● **EXERCISE INPUT**:
::::::

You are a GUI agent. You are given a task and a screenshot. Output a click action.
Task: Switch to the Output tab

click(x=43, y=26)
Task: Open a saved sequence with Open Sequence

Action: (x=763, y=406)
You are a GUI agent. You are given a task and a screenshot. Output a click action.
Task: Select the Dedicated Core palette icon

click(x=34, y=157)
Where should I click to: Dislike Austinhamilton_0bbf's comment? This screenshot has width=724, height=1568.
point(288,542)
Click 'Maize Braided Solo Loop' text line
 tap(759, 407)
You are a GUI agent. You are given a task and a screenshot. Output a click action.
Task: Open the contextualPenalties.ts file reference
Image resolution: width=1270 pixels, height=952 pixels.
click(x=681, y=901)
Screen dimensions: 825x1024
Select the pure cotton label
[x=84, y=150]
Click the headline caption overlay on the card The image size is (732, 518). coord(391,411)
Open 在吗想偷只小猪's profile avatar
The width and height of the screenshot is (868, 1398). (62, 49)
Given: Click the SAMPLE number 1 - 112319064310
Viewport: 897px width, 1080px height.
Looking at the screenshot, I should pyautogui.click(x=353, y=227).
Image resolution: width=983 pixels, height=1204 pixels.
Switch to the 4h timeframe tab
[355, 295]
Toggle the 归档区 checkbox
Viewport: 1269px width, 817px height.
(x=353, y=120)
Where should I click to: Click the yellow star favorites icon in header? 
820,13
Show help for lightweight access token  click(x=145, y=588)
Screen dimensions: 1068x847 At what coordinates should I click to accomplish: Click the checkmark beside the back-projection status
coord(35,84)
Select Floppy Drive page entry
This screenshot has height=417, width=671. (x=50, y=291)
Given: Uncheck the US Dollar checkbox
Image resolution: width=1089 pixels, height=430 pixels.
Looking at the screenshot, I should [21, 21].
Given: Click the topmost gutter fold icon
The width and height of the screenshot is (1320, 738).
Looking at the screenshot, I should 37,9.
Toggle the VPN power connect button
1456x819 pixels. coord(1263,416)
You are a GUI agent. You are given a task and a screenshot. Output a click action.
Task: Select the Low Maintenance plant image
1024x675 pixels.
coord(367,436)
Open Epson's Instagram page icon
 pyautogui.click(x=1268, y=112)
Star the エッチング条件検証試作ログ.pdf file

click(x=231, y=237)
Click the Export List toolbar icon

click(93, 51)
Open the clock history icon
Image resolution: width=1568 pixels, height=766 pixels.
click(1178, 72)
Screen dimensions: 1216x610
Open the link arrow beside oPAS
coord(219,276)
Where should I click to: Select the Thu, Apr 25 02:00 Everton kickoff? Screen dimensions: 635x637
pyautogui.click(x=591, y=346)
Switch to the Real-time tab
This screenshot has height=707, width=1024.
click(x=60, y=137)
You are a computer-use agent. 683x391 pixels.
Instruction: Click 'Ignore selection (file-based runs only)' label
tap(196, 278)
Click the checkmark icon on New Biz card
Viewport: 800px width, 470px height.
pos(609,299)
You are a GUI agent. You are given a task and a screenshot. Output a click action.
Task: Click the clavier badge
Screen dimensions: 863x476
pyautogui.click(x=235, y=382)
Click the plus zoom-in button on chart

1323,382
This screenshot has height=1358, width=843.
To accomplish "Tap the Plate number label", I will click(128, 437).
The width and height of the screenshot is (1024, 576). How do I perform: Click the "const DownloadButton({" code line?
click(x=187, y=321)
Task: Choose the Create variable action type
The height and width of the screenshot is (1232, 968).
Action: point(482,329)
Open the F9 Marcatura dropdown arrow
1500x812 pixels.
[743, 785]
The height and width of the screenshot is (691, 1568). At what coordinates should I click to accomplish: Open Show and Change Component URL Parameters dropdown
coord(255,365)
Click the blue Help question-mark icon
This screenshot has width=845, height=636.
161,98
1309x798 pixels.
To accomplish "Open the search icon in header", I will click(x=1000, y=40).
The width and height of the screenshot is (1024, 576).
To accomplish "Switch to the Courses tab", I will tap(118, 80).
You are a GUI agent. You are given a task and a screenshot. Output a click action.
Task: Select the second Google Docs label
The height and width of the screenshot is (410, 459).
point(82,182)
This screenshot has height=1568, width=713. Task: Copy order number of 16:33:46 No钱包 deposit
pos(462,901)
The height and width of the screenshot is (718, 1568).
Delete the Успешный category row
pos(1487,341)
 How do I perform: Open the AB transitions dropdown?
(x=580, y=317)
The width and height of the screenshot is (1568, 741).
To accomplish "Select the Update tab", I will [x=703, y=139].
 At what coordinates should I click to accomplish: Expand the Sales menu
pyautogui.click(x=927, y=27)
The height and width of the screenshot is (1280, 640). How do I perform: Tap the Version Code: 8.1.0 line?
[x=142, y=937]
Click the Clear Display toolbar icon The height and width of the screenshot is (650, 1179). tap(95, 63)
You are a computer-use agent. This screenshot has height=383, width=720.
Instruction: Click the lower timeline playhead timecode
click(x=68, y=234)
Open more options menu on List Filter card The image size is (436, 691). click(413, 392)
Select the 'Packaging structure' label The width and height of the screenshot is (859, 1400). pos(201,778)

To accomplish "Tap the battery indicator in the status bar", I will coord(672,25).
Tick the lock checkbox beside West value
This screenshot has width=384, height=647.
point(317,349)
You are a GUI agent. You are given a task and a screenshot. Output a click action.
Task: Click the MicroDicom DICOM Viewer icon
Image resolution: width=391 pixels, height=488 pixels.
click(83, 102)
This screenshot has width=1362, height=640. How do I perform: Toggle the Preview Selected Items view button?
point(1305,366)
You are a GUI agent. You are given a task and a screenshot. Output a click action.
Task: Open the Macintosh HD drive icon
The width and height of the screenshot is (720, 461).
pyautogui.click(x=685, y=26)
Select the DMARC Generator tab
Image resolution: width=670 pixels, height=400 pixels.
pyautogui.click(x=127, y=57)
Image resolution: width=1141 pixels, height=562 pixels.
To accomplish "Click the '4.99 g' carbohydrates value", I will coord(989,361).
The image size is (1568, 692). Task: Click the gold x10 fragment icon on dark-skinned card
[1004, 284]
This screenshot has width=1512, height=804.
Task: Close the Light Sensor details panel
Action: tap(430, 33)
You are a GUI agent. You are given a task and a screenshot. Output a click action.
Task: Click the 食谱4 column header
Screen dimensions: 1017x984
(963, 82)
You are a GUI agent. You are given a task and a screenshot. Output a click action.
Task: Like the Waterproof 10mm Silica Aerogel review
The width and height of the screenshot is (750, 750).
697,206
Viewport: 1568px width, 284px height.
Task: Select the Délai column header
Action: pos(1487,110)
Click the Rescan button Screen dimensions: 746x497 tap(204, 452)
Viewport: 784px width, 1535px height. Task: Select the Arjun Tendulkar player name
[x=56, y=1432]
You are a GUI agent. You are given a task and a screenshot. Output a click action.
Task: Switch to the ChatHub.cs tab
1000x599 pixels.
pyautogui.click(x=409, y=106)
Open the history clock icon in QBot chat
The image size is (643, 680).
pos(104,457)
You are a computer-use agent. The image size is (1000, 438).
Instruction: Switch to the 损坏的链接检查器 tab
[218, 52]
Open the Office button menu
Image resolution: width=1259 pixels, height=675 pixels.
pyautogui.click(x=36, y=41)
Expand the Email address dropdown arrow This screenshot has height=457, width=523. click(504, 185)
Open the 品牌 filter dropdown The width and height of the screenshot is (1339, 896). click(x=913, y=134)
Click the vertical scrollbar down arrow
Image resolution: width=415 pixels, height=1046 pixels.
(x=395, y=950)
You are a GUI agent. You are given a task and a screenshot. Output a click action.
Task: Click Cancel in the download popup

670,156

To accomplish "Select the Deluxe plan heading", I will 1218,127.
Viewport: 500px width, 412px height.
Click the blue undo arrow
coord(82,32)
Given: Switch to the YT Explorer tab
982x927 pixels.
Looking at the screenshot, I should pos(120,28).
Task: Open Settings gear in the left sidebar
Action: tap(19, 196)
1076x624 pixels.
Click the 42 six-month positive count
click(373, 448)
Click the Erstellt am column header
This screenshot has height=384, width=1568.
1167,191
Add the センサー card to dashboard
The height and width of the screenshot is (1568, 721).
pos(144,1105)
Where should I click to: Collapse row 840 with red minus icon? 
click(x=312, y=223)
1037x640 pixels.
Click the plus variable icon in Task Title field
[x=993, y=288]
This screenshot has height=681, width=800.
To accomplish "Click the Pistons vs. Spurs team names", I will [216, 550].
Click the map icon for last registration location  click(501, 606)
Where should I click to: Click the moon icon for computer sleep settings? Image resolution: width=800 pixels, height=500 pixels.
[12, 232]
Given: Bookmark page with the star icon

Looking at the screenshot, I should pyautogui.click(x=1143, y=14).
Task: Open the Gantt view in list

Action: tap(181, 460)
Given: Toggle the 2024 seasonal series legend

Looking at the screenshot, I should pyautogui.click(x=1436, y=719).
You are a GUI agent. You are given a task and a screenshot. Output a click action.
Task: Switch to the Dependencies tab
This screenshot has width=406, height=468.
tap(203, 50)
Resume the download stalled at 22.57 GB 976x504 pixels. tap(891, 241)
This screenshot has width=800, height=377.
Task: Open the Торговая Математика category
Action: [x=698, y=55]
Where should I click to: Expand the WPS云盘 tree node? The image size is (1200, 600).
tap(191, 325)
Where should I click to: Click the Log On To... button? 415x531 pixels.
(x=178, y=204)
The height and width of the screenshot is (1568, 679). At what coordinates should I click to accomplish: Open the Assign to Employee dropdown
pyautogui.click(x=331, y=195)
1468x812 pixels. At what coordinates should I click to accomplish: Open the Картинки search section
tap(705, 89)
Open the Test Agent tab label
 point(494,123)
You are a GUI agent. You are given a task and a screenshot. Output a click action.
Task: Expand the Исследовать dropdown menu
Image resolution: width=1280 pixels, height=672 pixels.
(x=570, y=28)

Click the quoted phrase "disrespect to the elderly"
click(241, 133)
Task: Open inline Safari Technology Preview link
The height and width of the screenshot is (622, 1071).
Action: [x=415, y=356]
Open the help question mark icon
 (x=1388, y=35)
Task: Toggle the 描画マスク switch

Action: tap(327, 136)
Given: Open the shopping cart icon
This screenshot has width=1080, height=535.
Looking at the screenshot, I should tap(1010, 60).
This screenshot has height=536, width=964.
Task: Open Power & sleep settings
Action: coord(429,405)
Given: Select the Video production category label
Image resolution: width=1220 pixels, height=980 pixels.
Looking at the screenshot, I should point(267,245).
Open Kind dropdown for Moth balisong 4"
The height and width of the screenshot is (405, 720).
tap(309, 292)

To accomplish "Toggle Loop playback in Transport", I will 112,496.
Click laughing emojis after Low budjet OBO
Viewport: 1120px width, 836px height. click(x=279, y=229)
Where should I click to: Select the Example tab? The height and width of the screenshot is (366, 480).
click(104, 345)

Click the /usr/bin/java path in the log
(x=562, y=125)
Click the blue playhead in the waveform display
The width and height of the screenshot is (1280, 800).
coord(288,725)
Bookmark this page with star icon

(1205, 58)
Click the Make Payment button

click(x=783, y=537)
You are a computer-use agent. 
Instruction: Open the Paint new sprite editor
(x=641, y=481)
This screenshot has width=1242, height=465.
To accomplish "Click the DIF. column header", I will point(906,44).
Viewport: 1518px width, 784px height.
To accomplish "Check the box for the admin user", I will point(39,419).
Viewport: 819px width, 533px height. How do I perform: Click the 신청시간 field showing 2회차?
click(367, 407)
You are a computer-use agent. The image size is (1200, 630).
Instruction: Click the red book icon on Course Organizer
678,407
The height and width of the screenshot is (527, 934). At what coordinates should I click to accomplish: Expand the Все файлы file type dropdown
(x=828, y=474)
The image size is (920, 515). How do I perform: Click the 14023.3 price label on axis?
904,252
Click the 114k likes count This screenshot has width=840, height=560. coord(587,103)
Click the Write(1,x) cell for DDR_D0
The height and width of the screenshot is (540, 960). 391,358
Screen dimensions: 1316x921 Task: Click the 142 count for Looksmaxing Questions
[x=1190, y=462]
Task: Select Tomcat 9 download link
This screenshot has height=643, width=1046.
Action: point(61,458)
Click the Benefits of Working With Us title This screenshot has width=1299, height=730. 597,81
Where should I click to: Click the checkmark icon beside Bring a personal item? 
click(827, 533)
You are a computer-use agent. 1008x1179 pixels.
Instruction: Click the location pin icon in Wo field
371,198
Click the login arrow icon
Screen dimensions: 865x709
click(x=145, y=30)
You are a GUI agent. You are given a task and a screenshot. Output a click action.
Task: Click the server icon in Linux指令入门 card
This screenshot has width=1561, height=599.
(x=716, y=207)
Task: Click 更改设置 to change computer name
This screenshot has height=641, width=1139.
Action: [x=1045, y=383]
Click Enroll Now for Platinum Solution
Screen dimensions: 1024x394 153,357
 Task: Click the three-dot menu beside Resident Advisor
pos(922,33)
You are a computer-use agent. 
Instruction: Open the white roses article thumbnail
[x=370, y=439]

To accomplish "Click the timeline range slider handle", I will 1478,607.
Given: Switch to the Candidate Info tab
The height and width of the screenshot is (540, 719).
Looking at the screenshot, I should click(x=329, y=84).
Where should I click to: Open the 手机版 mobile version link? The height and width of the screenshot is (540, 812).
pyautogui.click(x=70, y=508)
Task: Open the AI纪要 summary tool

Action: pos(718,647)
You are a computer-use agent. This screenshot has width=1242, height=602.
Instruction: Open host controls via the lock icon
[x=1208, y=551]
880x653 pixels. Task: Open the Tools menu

::::::

● **YOUR OBJECTIVE**: Retype, without any change, the lines from the one containing "Instruction: Open the white" through the final line of the material above, and no others.

● **SOLUTION BELOW**:
Instruction: Open the white roses article thumbnail
[x=370, y=439]

To accomplish "Click the timeline range slider handle", I will 1478,607.
Given: Switch to the Candidate Info tab
The height and width of the screenshot is (540, 719).
Looking at the screenshot, I should click(x=329, y=84).
Where should I click to: Open the 手机版 mobile version link? The height and width of the screenshot is (540, 812).
pyautogui.click(x=70, y=508)
Task: Open the AI纪要 summary tool

Action: pos(718,647)
You are a computer-use agent. This screenshot has width=1242, height=602.
Instruction: Open host controls via the lock icon
[x=1208, y=551]
880x653 pixels. Task: Open the Tools menu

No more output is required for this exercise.